Bild: Bislang auf Papier: Akten zum Terror (soweit sie nicht geschreddert wurde…
taz: Herr Wieland, das Bundesverfassungsgericht hat gestern über die
gemeinsame Anti-Terror-Datei von Polizei und Verfassungsschutz verhandelt.
Waren die Grünen für oder gegen dieses Datei?
Wolfgang Wieland: Wir haben 2006 im Bundestag dagegen gestimmt.
Vor wenigen Monaten hat der Bundestag zusätzlich eine gemeinsame
Neonazi-Datei von Polizei und Verfassungsschutz beschlossen. Haben die
Grünen dafür gestimmt?
Nein, auch dieses Gesetz haben wir abgelehnt.
Zugleich beschweren sich die Grünen, dass der Verfassungsschutz seine
Informationen viel zu zögerlich mit der Polizei teilt. Wie passt das
zusammen?
Wir sind für eine Zusammenarbeit von Verfassungsschutz und Polizei, denn
der Verfassungsschutz muss Informationen zur Strafverfolgung liefern und
darf keine Straftäter schützen. Auch gemeinsame Dateien lehnen wir nicht
rundweg ab, sondern wir haben „so nicht“ gesagt.
Was ist Ihre Hauptkritik?
Bei der Anti-Terror-Datei, die vor allem auf Islamisten zielt, störte uns
zum Beispiel die weite Definition von Terrorismus, es genügt schon die
bloße Befürwortung von Gewalt, um in der Datei zu landen.
Bei der Neonazi-Datei sind die Kriterien aber strenger …
Stimmt.
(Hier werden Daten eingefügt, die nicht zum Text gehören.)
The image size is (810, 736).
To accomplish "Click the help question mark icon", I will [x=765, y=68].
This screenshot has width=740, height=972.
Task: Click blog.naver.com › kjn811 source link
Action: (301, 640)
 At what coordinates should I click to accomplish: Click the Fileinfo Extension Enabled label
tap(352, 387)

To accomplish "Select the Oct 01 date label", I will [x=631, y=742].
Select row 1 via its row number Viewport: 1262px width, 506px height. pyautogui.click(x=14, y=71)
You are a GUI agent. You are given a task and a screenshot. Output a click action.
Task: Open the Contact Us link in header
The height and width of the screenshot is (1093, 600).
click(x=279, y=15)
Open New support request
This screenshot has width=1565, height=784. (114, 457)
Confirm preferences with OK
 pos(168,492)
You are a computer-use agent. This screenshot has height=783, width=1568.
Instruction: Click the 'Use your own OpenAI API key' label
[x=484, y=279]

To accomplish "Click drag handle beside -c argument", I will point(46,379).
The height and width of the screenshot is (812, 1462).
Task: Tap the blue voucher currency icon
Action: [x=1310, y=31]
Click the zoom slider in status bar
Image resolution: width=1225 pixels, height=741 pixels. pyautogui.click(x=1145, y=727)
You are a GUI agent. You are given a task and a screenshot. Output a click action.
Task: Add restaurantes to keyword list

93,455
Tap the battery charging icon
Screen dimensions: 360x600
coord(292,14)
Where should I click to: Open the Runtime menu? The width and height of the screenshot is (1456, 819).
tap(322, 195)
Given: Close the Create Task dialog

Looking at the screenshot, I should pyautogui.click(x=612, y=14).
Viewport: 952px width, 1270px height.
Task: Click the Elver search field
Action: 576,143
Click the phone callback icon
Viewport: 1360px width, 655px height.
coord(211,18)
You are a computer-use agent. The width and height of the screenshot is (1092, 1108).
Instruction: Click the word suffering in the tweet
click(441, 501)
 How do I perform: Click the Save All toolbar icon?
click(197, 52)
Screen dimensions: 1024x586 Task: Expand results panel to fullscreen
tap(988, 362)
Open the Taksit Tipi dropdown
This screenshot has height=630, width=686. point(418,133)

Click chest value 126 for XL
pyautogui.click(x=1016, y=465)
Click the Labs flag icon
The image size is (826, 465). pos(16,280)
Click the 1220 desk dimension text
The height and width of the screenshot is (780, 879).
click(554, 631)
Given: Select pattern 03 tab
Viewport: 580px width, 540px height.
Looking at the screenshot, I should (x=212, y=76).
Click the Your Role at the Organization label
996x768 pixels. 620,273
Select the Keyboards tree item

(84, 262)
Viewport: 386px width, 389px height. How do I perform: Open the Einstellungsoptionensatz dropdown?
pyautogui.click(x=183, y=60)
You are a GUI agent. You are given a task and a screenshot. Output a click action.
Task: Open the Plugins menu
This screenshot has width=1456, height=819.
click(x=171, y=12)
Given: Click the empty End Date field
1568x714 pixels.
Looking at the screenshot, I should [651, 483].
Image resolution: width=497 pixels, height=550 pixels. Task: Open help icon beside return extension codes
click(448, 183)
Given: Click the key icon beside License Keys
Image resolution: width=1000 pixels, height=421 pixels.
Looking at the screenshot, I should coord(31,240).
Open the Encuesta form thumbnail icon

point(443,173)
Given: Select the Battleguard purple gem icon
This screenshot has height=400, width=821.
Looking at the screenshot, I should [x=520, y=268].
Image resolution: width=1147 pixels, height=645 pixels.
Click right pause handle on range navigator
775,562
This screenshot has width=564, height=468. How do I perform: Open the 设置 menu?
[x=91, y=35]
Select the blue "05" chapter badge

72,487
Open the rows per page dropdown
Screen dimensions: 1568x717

Hier wird zumindest verlangt, dass jemand zur Gewalt aufruft. Doch
die Einschränkung ist nicht viel wert, wenn zugleich die ganze rechte Szene
als „Kontaktpersonen“ in der Datei landet.
Die NSU-Terroristen haben beim Untertauchen auch Hilfe von Leuten bekommen,
die selbst nicht gewaltbereit waren …
Ich will jedenfalls nicht, dass alle Szeneanwälte in einer Terorrismusdatei
landen. Das will ich bei linken Anwälten nicht, und deshalb kann es auch
bei rechten Anwälten nicht richtig sein.
Ist die Trennung von Polizei und Geheimdiensten nicht überholt, wenn selbst
die Grünen besseren Informationsfluss fordern?
Überhaupt nicht. Deutschland ist gut damit gefahren, dass der
Verfassungsschutz niemand festnehmen und durchsuchen darf. Das soll so
bleiben. Aber an mehr Kooperation führt kein Weg vorbei. Das hat die
NSU-Mordserie gezeigt, wo der Verfassungsschutz zahlreiche Hinweise auf den
Aufenthalt des untergetauchten Nazi-Trios hatte, die Relevanz aber selbst
nicht erkannte und die Informationen nicht an die Polizei weitergab.
Wenn der Verfassungsschutz immer mehr in die Strafverfolgung eingespannt
wird und die Polizei immer mehr im Vorfeld von Straftaten ermittelt – wozu
braucht man dann noch unterschiedliche Behörden?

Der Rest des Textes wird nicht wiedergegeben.